Anlässlich des 150-jährigen Jubiläums erzählt die Ausstellung „Mehr als Worte. 150 Jahre Postkartengrüße“ die Geschichte von Entstehung, Entwicklung und Vielfalt eines Mediums.

Mit über 200.000 Exemplaren besitzt die Museumsstiftung Post und Telekommunikation eine der größten Postkartensammlungen Deutschlands.

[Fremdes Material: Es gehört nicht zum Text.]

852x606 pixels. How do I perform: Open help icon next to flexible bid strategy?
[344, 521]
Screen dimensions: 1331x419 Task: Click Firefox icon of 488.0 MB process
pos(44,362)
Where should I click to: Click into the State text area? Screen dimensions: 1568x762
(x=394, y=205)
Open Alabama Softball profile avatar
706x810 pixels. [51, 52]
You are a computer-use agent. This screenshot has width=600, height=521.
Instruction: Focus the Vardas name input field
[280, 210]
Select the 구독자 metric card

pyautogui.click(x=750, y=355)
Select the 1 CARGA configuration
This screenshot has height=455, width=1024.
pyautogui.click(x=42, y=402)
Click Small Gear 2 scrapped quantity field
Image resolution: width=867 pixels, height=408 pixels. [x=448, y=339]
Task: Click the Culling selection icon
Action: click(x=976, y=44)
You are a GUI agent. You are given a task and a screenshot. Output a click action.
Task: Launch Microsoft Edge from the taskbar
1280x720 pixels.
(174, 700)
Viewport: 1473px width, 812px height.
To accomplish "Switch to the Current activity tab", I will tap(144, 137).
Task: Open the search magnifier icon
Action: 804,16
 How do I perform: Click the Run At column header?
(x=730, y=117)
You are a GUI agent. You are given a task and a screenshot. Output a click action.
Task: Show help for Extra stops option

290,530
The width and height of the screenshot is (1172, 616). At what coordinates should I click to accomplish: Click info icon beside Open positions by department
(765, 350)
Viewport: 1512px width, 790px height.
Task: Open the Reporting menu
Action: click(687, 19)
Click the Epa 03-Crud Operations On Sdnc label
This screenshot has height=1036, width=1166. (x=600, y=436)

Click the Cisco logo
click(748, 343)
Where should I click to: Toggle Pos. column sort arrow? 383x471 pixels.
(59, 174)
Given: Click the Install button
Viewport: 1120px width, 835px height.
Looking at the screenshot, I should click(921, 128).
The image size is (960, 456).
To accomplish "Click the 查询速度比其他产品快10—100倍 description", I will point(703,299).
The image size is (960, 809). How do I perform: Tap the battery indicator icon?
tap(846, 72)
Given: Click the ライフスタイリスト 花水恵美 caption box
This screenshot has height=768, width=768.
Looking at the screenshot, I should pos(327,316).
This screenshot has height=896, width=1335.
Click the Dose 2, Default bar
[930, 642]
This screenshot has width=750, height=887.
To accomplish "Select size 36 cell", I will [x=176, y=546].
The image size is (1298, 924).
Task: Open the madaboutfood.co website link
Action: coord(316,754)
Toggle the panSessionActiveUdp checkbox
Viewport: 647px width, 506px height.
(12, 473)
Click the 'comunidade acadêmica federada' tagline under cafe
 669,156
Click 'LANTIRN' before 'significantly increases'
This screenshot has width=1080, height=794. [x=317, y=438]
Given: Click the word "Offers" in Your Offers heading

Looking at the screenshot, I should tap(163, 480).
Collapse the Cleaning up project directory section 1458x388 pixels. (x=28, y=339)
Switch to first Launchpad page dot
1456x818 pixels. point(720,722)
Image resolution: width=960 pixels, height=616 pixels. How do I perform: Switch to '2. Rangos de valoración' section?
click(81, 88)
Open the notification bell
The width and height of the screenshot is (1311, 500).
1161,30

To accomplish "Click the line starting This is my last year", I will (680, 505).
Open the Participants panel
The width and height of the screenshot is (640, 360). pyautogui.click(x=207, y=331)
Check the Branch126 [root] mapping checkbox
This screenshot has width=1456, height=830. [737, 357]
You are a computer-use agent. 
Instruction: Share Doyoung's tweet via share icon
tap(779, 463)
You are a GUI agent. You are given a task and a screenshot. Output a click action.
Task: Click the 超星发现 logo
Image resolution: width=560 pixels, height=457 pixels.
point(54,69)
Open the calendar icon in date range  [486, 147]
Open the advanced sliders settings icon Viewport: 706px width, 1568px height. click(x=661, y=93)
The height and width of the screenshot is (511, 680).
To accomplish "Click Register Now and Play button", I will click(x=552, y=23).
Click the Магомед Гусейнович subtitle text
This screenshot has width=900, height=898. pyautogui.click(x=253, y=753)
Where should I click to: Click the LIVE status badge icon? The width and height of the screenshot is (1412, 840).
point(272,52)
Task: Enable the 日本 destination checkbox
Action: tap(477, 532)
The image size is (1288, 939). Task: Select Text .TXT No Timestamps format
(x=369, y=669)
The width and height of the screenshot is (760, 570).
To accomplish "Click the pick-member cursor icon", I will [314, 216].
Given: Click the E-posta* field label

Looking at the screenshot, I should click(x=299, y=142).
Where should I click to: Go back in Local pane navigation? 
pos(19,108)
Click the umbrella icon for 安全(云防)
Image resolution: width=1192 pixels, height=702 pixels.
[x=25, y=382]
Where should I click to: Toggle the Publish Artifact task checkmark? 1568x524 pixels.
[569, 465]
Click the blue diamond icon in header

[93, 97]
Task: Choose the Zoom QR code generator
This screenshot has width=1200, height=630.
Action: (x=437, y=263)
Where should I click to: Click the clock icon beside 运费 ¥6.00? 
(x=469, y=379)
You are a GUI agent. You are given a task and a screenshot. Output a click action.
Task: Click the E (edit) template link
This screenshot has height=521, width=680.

Die Ausstellung im Museum für Kommunikation Berlin gibt nun Einblicke in die umfangreichen Bestände der Stiftung und erzählt die abwechslungsreiche Geschichte der Postkarte − von ihren Anfängen als Correspondenz- und Feldpostkarte über die Entwicklung zur Ansichts- und Bildpostkarte bis hin zu digitalen Versionen des beliebten Klassikers.

Geschichte

150 Jahre Postkarte

Entstehung, Entwicklung und Vielfalt eines Mediums

1865 – 1870

Aller Anfang ist schwer. Die Erfindung der Postkarte

1865 schlägt der Postreformer und Gründer des Reichspostmuseums – dem heutigen Museum für Kommunikation Berlin – Heinrich von Stephan die Einführung eines „offenen Postblattes“ als einfache und kostengünstige Alternative zum Brief vor. Kritiker äußern jedoch ihre Besorgnis um das Briefgeheimnis, die Wahrung der guten Sitten und befürchten sinkende Einnahmen. Vor allem wurde die „unanständige Form der Mitteilung auf offenem Postblatt“ beanstandet.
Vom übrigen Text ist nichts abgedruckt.